§ **Exercise**
Within the records, find every line that includes the word "will" and copy it.

§ **Data for analysis**
+---+

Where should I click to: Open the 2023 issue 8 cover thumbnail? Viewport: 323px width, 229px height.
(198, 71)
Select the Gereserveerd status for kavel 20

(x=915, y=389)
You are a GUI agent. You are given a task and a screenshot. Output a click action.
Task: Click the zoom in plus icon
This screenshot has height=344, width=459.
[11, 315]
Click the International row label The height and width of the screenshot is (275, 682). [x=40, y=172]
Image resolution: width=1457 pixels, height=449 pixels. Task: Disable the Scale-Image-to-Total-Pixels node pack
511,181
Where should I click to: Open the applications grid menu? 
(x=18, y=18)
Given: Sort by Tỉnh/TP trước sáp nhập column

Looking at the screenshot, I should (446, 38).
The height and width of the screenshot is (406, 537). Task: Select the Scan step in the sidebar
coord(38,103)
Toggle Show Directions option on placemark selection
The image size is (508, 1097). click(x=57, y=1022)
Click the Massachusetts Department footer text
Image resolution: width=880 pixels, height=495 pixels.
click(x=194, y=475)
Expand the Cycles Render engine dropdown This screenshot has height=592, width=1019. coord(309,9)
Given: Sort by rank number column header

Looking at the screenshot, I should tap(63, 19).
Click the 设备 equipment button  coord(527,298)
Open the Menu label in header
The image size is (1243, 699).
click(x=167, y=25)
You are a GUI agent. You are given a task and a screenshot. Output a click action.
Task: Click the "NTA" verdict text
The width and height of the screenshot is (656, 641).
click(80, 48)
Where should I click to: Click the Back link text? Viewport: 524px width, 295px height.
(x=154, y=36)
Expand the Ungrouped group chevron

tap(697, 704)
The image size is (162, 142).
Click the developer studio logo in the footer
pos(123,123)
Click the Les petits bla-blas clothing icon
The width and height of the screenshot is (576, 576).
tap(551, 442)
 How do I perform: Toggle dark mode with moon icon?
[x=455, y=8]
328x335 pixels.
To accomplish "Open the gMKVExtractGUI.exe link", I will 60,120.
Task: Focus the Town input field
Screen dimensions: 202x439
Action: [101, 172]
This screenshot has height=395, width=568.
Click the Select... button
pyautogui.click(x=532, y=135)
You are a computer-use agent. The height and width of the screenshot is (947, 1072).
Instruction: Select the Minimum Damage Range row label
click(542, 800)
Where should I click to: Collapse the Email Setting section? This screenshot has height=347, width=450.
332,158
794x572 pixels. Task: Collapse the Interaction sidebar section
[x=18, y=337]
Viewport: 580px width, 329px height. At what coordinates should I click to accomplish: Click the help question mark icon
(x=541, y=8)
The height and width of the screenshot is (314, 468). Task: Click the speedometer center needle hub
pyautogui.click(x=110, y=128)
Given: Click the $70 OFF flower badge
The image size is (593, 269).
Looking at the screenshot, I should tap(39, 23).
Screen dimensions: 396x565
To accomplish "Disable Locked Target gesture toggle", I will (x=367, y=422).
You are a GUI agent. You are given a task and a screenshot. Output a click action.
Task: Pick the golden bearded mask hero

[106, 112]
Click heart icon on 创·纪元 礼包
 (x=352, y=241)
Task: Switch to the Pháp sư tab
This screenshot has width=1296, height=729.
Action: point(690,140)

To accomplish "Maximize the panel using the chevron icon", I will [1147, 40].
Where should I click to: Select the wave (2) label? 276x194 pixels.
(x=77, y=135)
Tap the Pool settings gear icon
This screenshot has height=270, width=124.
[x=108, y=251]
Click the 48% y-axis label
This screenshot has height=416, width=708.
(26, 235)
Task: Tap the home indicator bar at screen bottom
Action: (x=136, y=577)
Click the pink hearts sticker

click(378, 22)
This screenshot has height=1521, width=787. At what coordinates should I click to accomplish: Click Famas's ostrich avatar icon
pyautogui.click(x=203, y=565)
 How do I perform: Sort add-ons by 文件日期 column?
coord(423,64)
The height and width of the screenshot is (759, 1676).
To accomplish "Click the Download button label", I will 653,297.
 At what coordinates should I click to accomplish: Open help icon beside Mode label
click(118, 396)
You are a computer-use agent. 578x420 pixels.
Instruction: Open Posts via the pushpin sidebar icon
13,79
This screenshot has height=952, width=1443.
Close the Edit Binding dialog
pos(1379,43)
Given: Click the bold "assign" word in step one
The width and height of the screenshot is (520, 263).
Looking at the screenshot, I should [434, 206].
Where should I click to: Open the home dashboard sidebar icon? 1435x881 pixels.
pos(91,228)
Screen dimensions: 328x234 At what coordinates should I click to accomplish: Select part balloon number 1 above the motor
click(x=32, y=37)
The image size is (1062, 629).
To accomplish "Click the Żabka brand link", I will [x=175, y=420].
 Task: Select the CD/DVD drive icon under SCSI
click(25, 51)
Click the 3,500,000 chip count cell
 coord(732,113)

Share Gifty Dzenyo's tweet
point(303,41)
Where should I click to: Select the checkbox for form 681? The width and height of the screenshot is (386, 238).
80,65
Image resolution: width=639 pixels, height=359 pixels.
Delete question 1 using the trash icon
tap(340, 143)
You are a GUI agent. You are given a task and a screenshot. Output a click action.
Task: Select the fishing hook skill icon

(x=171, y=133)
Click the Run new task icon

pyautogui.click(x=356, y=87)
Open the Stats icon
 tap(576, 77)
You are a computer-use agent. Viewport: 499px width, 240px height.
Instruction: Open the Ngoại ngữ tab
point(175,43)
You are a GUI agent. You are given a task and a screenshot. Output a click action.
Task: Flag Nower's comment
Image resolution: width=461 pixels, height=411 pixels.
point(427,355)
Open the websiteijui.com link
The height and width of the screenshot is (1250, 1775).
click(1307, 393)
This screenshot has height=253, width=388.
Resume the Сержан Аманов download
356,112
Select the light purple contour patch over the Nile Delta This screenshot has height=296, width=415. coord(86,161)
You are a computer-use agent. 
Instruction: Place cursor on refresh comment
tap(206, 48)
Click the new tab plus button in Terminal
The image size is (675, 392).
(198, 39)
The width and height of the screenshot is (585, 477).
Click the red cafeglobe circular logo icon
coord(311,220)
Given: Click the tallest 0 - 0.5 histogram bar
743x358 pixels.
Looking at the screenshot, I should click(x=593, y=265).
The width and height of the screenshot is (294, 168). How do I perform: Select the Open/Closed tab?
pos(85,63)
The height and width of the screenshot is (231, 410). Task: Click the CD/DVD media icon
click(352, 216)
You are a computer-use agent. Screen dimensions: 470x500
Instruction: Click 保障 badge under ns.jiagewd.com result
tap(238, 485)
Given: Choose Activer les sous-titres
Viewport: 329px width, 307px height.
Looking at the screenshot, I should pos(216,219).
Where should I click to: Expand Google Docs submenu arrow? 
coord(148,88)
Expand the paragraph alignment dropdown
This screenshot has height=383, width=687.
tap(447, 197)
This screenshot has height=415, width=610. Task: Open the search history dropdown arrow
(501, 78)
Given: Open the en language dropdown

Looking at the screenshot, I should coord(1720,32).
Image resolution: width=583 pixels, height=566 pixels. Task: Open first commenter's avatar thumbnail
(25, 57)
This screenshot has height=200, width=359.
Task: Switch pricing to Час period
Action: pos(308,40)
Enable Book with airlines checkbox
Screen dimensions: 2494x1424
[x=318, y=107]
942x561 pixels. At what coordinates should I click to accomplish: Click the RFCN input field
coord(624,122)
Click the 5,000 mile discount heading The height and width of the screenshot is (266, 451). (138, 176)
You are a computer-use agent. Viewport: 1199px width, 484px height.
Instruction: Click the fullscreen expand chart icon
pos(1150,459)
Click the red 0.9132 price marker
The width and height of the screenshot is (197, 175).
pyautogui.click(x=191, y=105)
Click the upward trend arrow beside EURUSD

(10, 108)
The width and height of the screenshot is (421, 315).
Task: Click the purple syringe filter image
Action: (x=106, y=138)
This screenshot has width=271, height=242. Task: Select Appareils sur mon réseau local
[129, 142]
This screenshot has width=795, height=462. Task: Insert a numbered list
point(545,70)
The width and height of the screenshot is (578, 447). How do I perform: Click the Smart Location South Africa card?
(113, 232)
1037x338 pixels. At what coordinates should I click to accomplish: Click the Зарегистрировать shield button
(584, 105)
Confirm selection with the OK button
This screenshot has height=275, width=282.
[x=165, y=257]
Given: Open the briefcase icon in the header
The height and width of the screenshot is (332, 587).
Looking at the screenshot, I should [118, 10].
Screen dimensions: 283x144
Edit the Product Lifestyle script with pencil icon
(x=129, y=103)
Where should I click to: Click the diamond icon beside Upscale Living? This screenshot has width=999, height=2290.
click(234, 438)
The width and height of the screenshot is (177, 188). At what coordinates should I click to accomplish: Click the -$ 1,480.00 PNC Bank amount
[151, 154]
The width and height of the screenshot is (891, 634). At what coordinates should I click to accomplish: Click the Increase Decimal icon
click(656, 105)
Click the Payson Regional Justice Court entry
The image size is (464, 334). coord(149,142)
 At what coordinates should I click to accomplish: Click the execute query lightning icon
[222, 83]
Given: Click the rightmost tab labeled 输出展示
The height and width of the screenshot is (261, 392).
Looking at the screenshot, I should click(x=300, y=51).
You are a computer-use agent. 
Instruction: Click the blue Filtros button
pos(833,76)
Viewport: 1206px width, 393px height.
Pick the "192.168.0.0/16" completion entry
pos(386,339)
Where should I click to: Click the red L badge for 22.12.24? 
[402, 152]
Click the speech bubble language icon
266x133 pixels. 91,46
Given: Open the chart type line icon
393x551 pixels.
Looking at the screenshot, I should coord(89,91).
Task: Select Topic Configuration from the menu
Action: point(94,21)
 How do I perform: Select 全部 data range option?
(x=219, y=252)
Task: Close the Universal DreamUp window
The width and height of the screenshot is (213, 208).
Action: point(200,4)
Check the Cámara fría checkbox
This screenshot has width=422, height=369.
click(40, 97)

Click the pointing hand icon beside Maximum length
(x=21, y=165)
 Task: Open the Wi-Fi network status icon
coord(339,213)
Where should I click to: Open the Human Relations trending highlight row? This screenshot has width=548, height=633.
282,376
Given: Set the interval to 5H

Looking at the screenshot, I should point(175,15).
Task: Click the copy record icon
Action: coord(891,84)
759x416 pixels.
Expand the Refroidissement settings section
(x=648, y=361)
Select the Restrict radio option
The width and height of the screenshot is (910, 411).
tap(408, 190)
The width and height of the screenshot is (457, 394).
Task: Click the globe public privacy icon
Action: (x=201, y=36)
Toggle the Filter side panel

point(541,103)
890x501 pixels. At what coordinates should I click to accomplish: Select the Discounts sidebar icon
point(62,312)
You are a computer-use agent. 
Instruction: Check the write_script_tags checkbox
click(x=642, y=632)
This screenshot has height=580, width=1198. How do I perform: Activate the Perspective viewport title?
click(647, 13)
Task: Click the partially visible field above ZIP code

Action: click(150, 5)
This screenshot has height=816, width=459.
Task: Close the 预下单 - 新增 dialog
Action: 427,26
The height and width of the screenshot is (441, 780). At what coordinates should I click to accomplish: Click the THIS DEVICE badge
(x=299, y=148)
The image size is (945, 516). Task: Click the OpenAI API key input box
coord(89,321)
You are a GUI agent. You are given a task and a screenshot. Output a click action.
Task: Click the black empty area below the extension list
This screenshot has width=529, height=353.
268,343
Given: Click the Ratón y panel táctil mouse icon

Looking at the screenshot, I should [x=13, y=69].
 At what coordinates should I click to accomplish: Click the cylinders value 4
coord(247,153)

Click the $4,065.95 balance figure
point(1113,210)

+---+

§ **Solution to the exercise**
To accomplish "Open the gMKVExtractGUI.exe link", I will 60,120.
To accomplish "Disable Locked Target gesture toggle", I will (x=367, y=422).
To accomplish "Maximize the panel using the chevron icon", I will [1147, 40].
To accomplish "Click the Download button label", I will 653,297.
To accomplish "Click the Żabka brand link", I will [x=175, y=420].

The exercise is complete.